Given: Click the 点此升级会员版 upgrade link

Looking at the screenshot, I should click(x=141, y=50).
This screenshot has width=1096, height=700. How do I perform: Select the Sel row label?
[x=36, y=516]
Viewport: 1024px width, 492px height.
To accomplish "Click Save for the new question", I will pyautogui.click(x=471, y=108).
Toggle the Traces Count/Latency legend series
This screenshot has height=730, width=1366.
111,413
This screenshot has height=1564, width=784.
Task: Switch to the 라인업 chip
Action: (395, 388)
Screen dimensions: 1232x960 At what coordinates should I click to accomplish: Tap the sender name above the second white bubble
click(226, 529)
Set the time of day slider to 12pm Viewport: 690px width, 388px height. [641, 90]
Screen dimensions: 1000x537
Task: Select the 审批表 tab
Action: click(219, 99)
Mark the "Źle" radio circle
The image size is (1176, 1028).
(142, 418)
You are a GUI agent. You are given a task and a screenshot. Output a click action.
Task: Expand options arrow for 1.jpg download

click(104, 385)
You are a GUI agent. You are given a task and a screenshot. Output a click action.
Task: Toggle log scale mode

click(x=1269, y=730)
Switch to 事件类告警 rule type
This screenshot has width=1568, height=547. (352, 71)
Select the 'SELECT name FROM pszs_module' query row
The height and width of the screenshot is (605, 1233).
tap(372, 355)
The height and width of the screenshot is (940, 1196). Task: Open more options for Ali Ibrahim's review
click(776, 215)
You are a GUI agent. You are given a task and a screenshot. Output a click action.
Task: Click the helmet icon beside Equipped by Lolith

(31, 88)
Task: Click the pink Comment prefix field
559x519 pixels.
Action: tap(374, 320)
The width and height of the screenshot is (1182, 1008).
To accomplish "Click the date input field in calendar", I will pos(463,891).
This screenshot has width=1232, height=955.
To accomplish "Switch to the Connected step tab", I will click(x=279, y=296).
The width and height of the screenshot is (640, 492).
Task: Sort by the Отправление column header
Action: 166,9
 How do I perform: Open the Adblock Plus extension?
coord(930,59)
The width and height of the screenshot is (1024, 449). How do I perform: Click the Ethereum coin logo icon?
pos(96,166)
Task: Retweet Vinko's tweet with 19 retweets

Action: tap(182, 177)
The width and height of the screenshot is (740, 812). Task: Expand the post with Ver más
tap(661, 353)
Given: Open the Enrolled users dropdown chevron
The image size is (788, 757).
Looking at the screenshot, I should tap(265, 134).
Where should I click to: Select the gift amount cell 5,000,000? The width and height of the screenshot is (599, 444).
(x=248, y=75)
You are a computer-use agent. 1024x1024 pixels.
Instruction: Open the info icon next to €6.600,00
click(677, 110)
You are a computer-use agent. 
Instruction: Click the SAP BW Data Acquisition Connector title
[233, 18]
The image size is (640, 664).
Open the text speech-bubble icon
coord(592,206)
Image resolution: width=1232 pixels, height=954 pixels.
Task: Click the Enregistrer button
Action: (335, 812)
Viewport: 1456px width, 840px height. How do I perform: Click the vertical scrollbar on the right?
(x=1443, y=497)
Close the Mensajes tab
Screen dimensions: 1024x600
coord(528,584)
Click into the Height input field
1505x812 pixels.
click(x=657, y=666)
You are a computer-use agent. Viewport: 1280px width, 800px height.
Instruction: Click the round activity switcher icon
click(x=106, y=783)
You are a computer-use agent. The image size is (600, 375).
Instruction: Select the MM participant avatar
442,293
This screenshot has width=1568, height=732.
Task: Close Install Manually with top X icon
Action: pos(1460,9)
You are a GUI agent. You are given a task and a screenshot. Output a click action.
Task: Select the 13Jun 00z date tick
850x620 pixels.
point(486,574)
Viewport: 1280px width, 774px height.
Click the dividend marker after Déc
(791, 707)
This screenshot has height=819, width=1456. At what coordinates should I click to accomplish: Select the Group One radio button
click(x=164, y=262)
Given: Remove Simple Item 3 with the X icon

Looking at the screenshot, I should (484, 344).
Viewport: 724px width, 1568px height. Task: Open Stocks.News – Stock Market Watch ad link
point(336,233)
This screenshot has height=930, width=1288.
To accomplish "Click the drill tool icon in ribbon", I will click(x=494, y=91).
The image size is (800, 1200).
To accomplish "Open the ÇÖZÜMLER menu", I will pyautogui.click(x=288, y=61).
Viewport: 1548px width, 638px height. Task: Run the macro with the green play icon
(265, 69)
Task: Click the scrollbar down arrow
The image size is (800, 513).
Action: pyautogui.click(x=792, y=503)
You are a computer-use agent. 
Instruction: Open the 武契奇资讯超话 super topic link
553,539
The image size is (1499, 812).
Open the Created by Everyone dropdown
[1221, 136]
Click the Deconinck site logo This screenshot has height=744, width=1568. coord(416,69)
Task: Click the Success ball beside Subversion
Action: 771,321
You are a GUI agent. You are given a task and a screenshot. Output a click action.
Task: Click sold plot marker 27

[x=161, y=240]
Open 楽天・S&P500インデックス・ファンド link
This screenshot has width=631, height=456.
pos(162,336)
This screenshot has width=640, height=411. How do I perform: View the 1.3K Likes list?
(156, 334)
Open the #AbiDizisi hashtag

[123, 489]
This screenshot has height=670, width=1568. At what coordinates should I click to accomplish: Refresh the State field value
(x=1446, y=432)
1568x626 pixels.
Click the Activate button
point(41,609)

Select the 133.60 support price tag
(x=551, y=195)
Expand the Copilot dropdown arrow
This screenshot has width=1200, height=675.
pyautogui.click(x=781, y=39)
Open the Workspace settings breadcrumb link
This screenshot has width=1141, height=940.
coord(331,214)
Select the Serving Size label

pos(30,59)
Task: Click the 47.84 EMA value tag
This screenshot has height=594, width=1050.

=======

WHAT TO PRODUCE
Which lines above contain the word "input"? Copy each one.

TASK RESPONSE
To accomplish "Click the date input field in calendar", I will pos(463,891).
Click into the Height input field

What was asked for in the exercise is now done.